Cannabinoid hyperemesis syndrome: What GIs should know

Joseph Habboushe
Joseph Habboushe

Cannabinoid hyperemesis syndrome is a condition experienced by chronic marijuana users who develop symptoms like nausea, vomiting and abdominal pain, which are characteristically relieved by hot showers.

In a study published in Basic & Clinical Pharmacology & Toxicology, Joseph Habboushe, MD, MBA, assistant professor of emergency medicine at New York University School of Medicine/Bellevue and cofounder of the medical reference MDCalc, wrote that the syndrome might be much more prevalent than previously thought.

Using a survey administered to 155 patients at a public hospital emergency department who reported smoking marijuana at least 20 times per month, Habboushe and colleagues found that 32.9% of the patients (95% CI, 25.5–40.3) met criteria for having cannabinoid hyperemesis syndrome (CHS). Extrapolating that figure to the general population could mean approximately 2.75 million Americans suffer from CHS annually, they wrote.

Healio Gastroenterology and Liver Disease spoke with Habboushe about CHS and what practicing gastroenterologists need to know about this emerging condition.

Healio: What is CHS? What are the symptoms?

Habboushe: Cannabinoid hyperemesis syndrome is a paradoxical phenomenon that affects chronic heavy cannabis users. Patients develop bouts of nausea, vomiting and abdominal pain that they don’t associate with their marijuana consumption, as they usually have been smoking for years. However, they often discover that hot showers relieve the symptoms. In severe cases, patients have been known to spend 6 or more hours a day in the hot shower.

This increases their chances of dehydration and acute renal failure due to a combination of sweating in the shower and vomiting. The symptoms are typically refractory to antiemetics, with some reports that haloperidol is somewhat effective. However, hot showers and capsaicin cream both seem to help symptoms in the short term, and the only known definitive treatment is marijuana cessation, after which symptoms will resolve in days to weeks.
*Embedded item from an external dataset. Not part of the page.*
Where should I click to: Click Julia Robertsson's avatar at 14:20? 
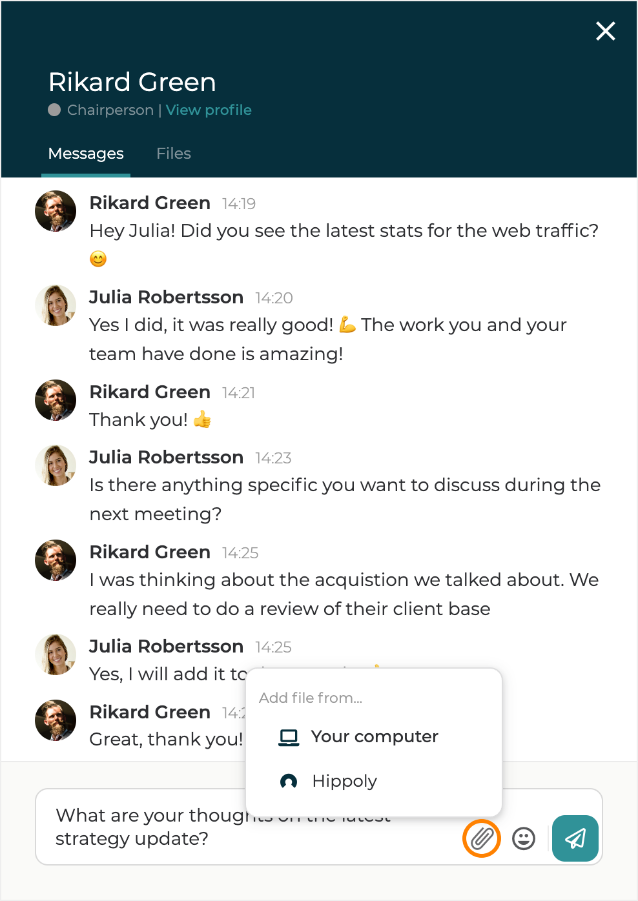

Unfortunately, the phenomenon will quickly recur if the patient starts consuming cannabis again.

Person smoking marijuana
Cannabinoid hyperemesis syndrome, which includes symptoms like vomiting and abdominal pain, can affect chronic users of marijuana.
Source: Shutterstock.com

Healio: What are the underlying causes of CHS?

Habboushe: We do not know for sure. We know it is associated with heavy, chronic cannabis use, and my recent study has shown that about 1 in 3 daily or near daily (20 days per month, self-reported) users develop at least some symptoms of CHS.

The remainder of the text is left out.